Black Swan Class (1939) Sloop
Black Swan Sloops began to join the Fleet just as WW2 broke out and convoy escorts
were in critical shortage.
They followed on from the previous Egret Class (1938) and were similar with the main change being replacement of the "Y" turret twin 4in AA with a quadruple 2pdr AA mounting. This enhanced the short range Anti-Air defence at a small cost to the long range anti-air guns.
During the wartime changes the aft quad 2 pdr was deleted to allow additional depth charges and mortars to be carried. Single 20mm mountings were replaced by twin mountings, and later some 20mm guns replaced by 40mm units.
The Class was very suited to escort work and proved very successful. However they were too complex to put into large scale production to meet the critical need for convoy escorts. (So the numerical shortage was met by increased production of less suitable, but cheaper and less complex Corvettes and Frigates.) The Black Swan's high standard of anti-submarine and anti-air firepower was a welcome addition to a convoy screen.

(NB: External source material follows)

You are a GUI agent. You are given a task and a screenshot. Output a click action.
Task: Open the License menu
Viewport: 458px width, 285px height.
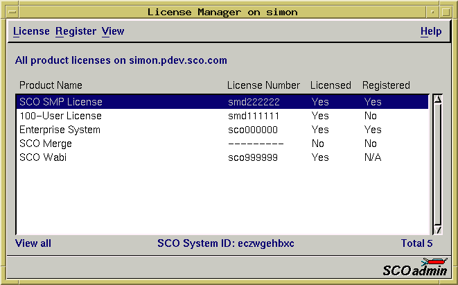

The Black Swans became most successful when used as the "Capital Ship" of group of convoy escorts, which could be used to reinforce selected convoys under heavy attack. These convoy escort groups were based around a Black Swan rounded out with additional Corvettes, Frigates and smaller rescue units.
Later when they became available, an escort carrier would be added to the group to provide air cover. So an escort group was a powerful addition to the defensive strength of any convoy to which it was attached.
The class was built in two groups. As the war progressed some early changes were made to first groups armament outfit. These changes were built into the second group during construction. Naturally further changes were made to all ships as hostilities continued.
The ten ships of this class were followed by a further 30 vessels known as the Modified Black Swan Class (1942).
By the time the Black Swans were launched the term Sloop was an incorrect designation. Sloop had been officially replaced with the term Escort in 1937. However the term Sloop remained in general but unofficial use so I have used it here to show the vessels similarity to their predecessors.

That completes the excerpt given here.